* [Exercise objective] Locate every line of the listing that contains the string "Task" and copy each one. Case counts.

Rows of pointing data

◆ ◆ ◆

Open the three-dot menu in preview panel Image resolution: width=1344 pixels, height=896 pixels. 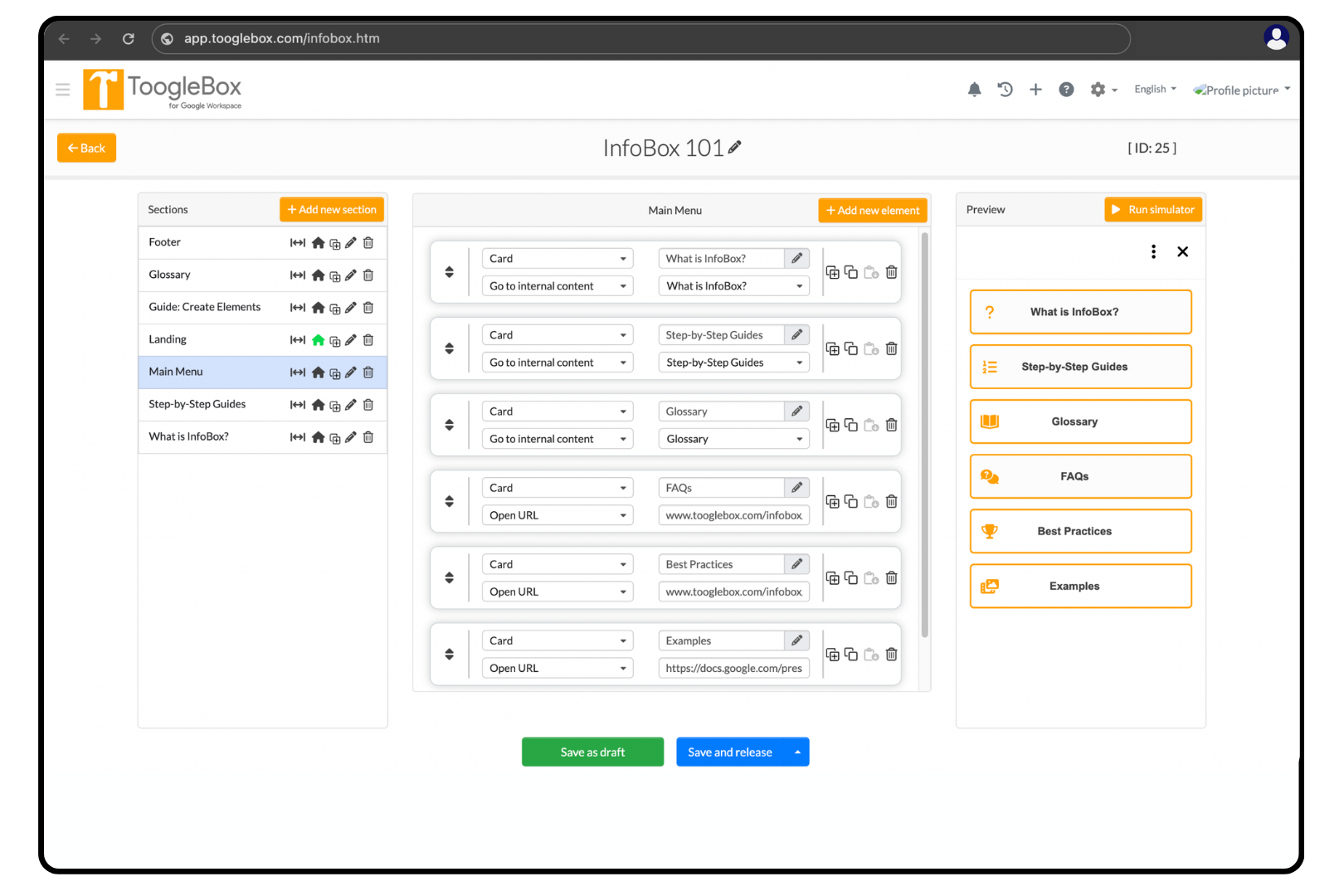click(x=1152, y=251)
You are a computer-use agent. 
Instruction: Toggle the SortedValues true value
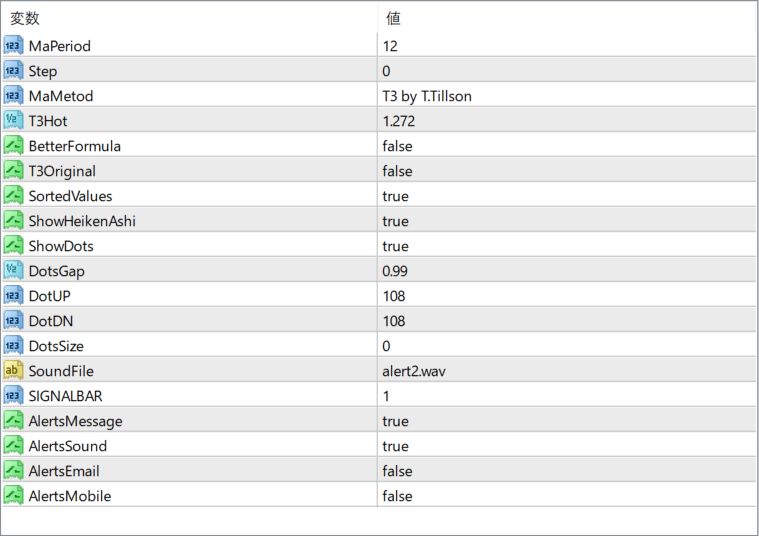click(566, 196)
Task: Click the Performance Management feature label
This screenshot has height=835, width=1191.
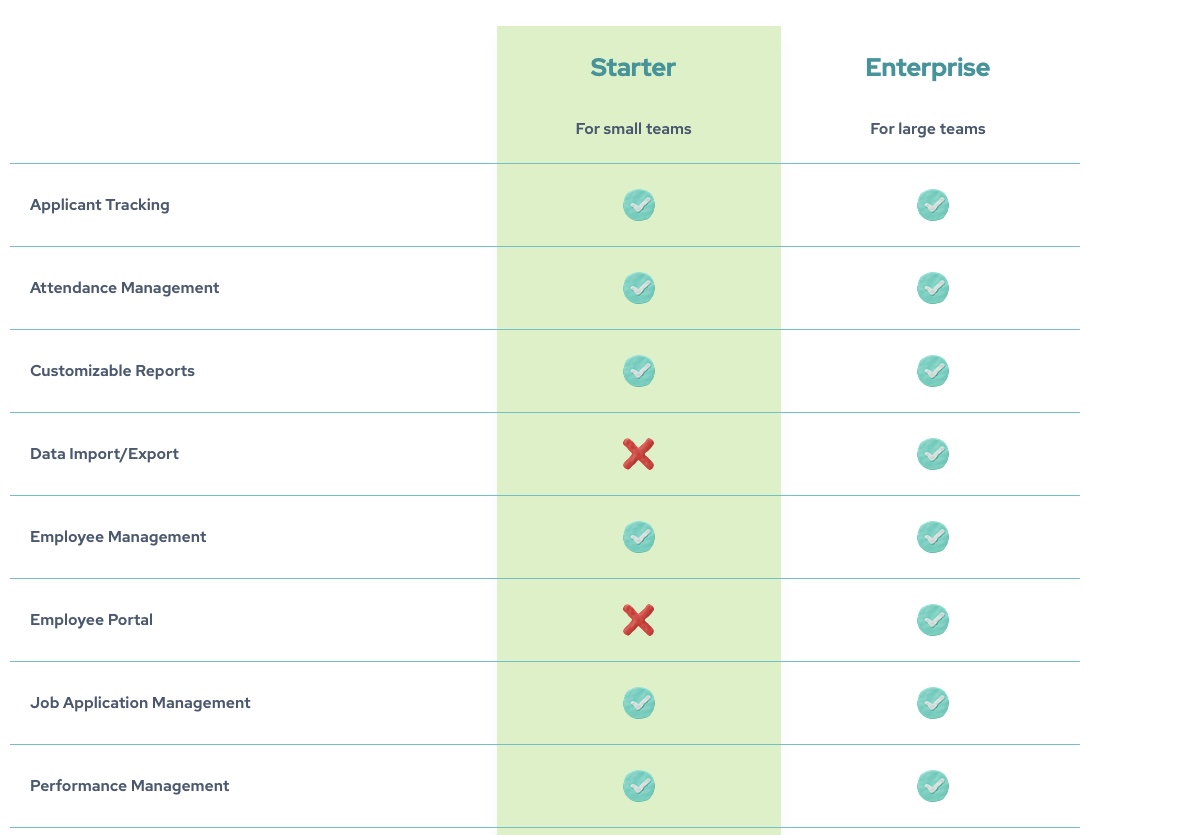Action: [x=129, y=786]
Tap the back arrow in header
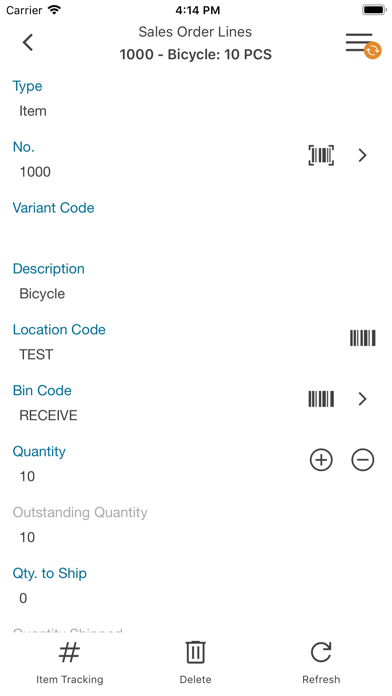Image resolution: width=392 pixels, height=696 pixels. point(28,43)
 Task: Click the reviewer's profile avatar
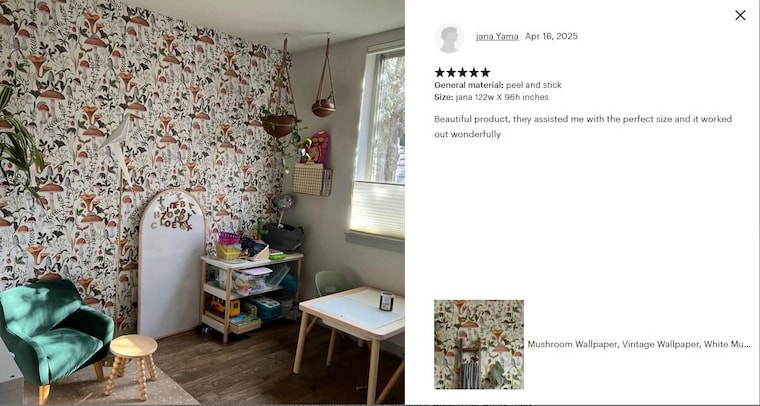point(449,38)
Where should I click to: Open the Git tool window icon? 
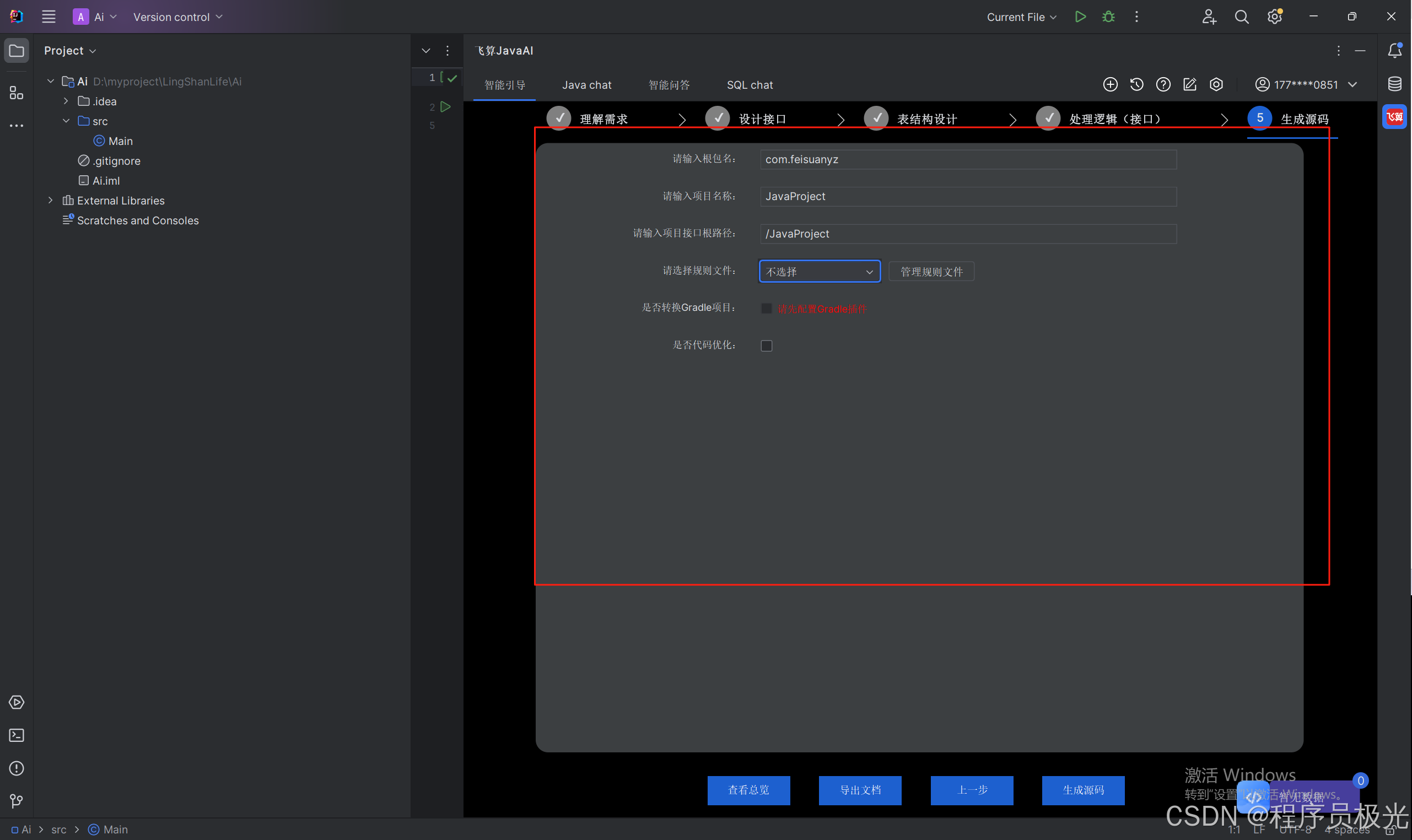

◆ ◆ ◆

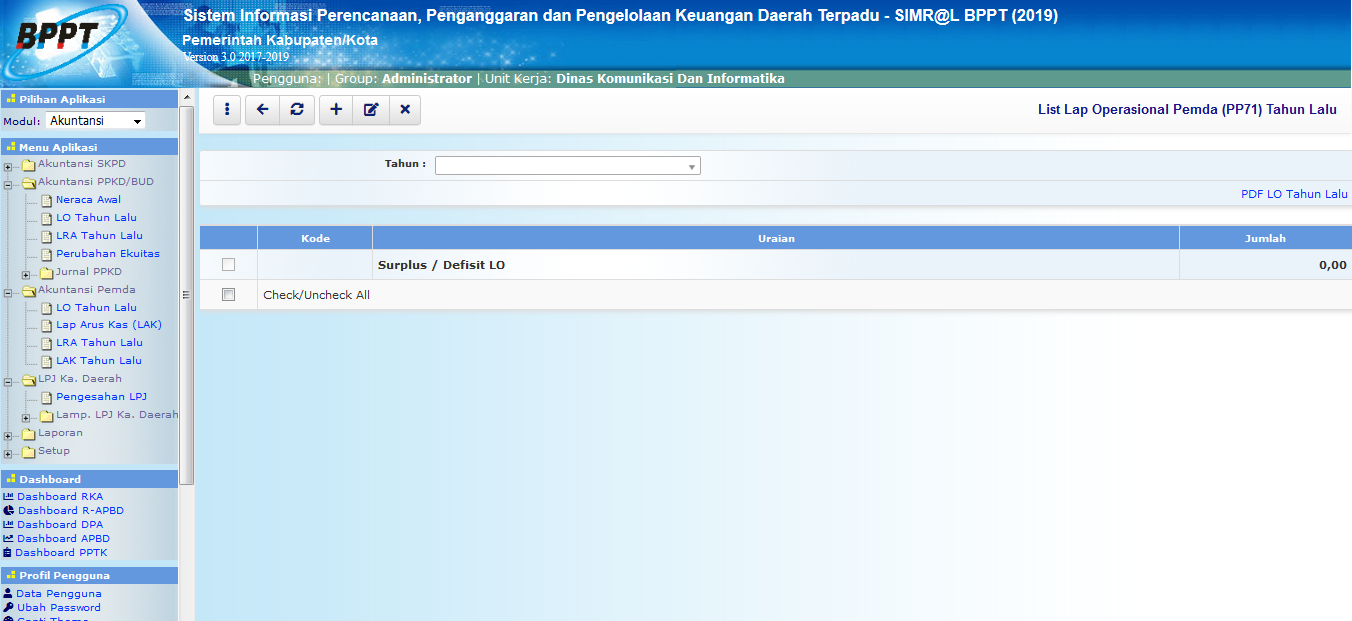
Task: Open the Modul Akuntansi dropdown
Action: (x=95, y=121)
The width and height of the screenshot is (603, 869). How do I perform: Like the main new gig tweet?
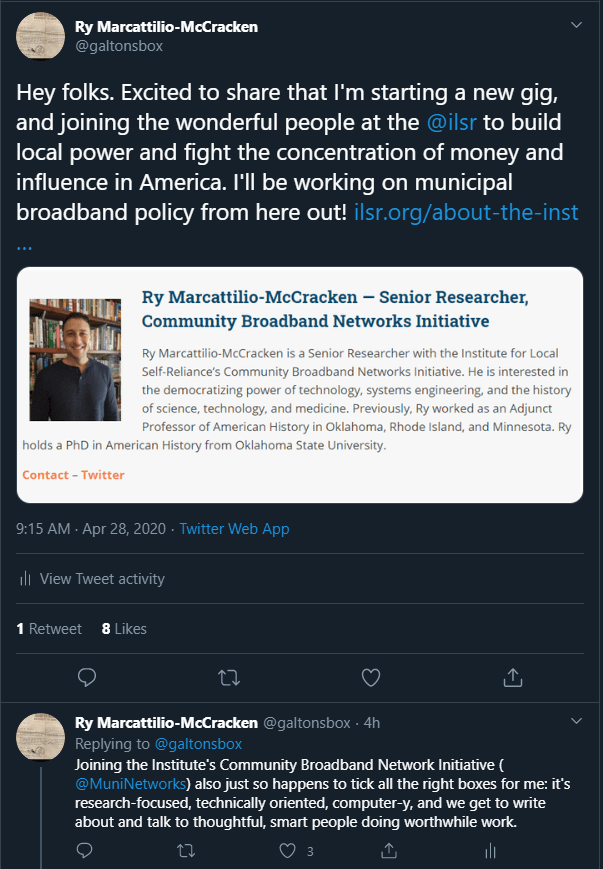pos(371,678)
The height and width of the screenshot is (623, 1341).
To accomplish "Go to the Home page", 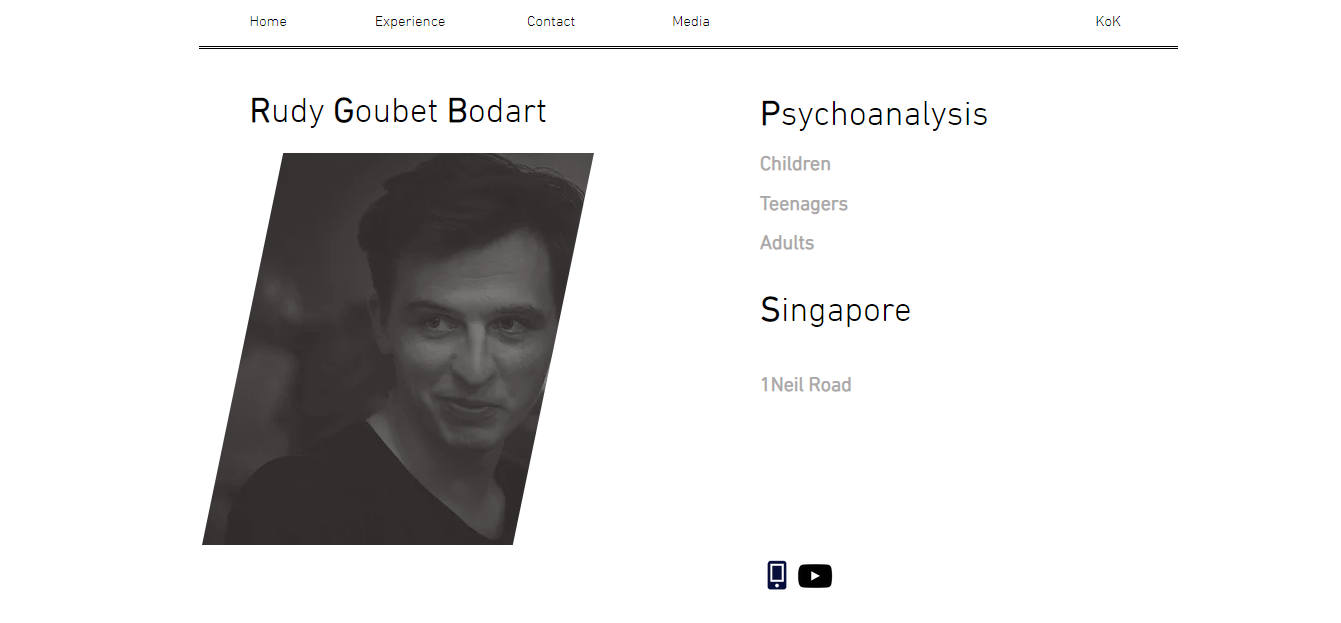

◆ ◆ ◆

* [Written response]
Task: Click the Performance Management feature label
 Task: Click the reviewer's profile avatar
Task: Open the Modul Akuntansi dropdown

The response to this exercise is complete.